The extension of the Dorleta building takes place with the insertion of a 6 meter deep bay where various functions will be carried out. On the other hand, the concrete frame has been maintained to facilitate better lighting. While the interior received the greatest attention in terms of design and organization, the exterior, for its part, also played an important role. Each face (North, South, East and West) adhere to the set in response to the environment that surrounds the building.
Description of project by beSTe arkitektura
The Dorleta building was built in 1976 to house a School of Teachers and later integrated into Mondragon Unibertsitatea as part of the Faculty of Humanities and Educational Sciences (HUHEZI). The Eskoriatza campus of this faculty is made up of both Dorleta and the 'Nagusia' building, located on the other side of the Deba river. The two buildings work together, both at the program and facilities level -the footbridge over the river being the element that allows this union and joint operation.
The project arises as to the result of a participatory process of shared diagnosis that aims to rethink the spaces of the campus. It is a transversal project that seeks to spatialize the specific characteristics and needs (pedagogical, relational and affective), both present and future, of the community that makes up the Faculty.
In addition to giving architectural shape to the key concepts that are adopted in the process deliberation tables, such as the adaptability and appropriability of the spaces, or the porosity towards the context, among others, the main decision of the project focuses on the possibilities which opens the (necessary) reform of the Dorleta building.
The project proposes as an initial premise to maintain its concrete structure, with a transversal span of 11 meters suitable for multipurpose learning spaces, adding a new 6-meter deep bay. This addition allows the surface of the old building to become a kind of adaptable classroom, and the new bay to absorb both the circulations and the more informal activities of the learning processes of its inhabitants.
This premise of addition is adapted and expanded on the ground floor to accommodate the new uses demanded by the pedagogical strategy of the university. Its main piece, KoLaborategia, adopts the same dimension of the cloister of the 'Nagusia' building to house the 'Laboratory of education and communication for the digital society', created recently. The intermediate space between KoLaborategia and the old Dorleta structure makes up the new hall, the main meeting place on campus.

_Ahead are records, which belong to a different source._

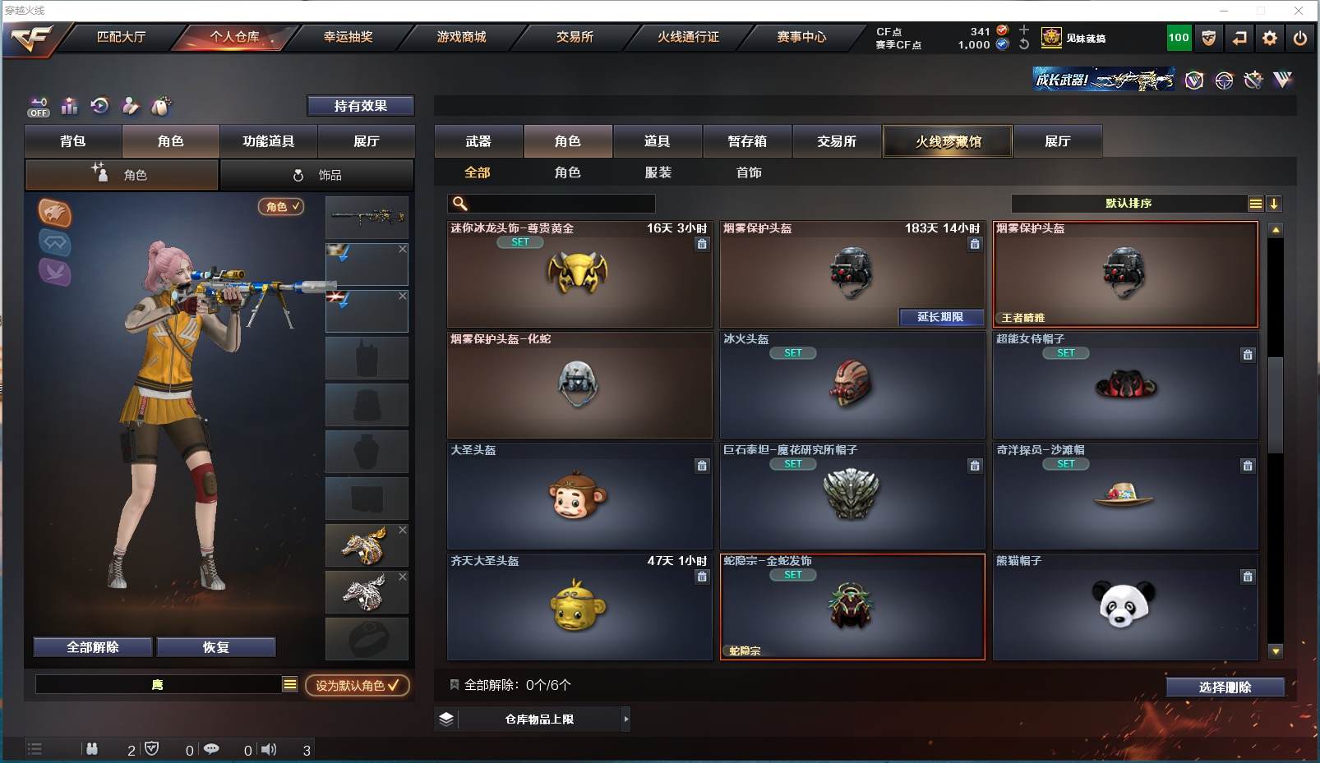Toggle the OFF switch icon
This screenshot has height=763, width=1320.
39,107
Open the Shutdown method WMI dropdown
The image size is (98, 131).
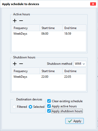[x=80, y=64]
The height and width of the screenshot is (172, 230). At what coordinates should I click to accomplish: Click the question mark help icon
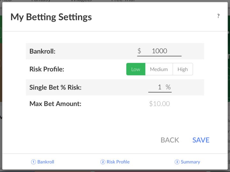point(218,16)
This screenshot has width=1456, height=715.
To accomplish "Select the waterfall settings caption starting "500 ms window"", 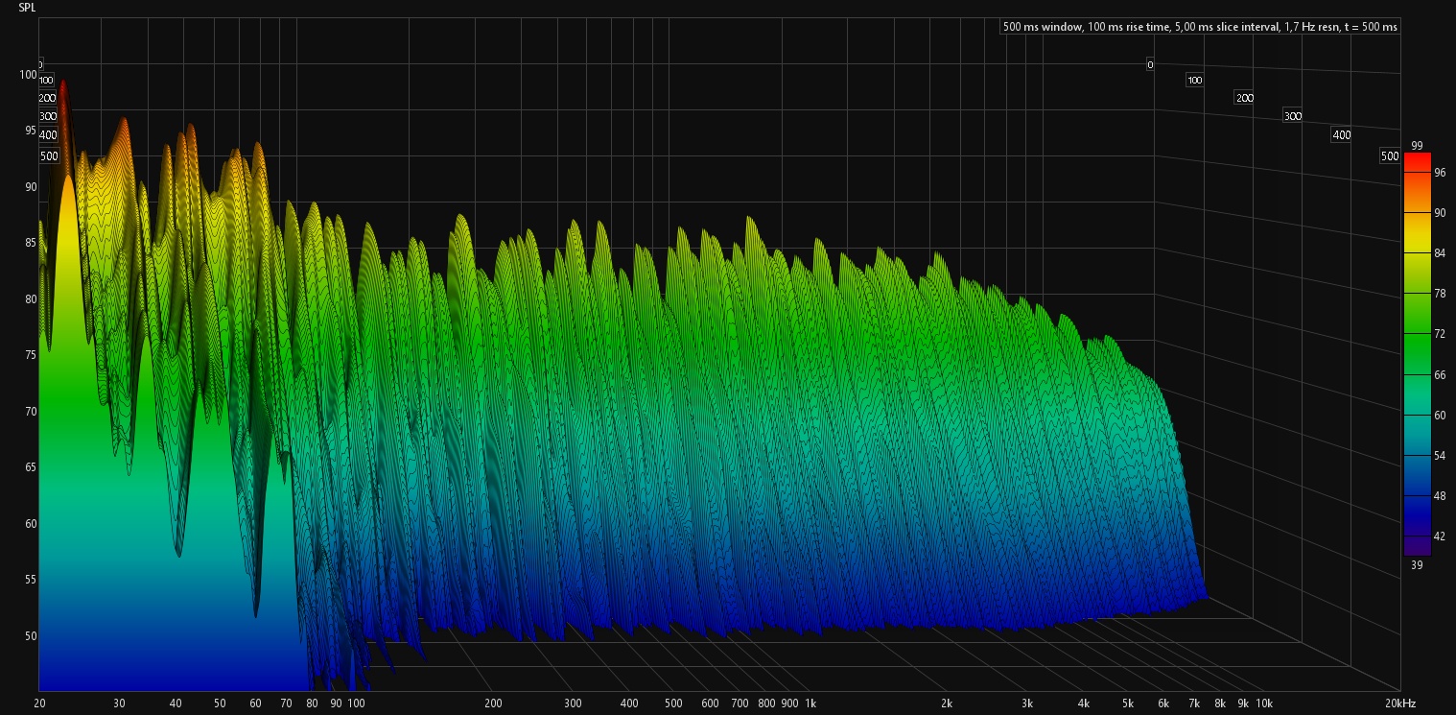I will (x=1200, y=27).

This space is called 'Hondartza', the Beach. The shared diagnostic process thus named the spaces that should be more indeterminate, left raw: spaces with a vocation to be appropriate for various uses, spaces adaptable over time.

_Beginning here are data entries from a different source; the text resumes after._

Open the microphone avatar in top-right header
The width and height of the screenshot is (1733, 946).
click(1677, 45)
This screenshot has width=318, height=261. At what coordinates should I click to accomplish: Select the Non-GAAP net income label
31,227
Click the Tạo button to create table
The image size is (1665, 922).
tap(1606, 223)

In this meaning, the flexibility demanded by the new pedagogical proposals makes it necessary to test new types of classrooms. More than classrooms, these spaces are defined as flexible learning areas. They are relatively unfinished spaces, in which the installations are concentrated on the ceilings. Ceilings where most of the devices are located that guarantee the adaptability of these spaces to a pedagogical process that demands to be changeable over time - both to the variability in the size of the workgroups, as well as to the constant reformulation of the pedagogical contexts that inhabit them. In these ceilings different technological layers are assembled which, facilitating the mobility of the force points, guaranteeing acoustic comfort, etc., form a mechanism capable of being transformed in the future.
An itinerary around the exterior of the building shows, in turn, that it responds in different ways to the urban space it rearranges. To the northwest, the building should respond to the river's edge walk. This face of the building is crude, the concrete walls are folding to accompany the walk. To the southeast, the new patio appears somewhat more sophisticated, more boiled. It picks up the south orientation embracing a new outdoor space, to which it offers façade finishes of pinewood decking from the nearby forests. A structure superimposed on these faces of the building works at the same time as a support for the shading systems, the railings and the tensioned mesh lattices that will serve as a framework for the plant species that accompany the building. Species that also inhabit the roof of Hondartza, converted into a garden that returns to the environment the same surface that the extension of the building has occupied.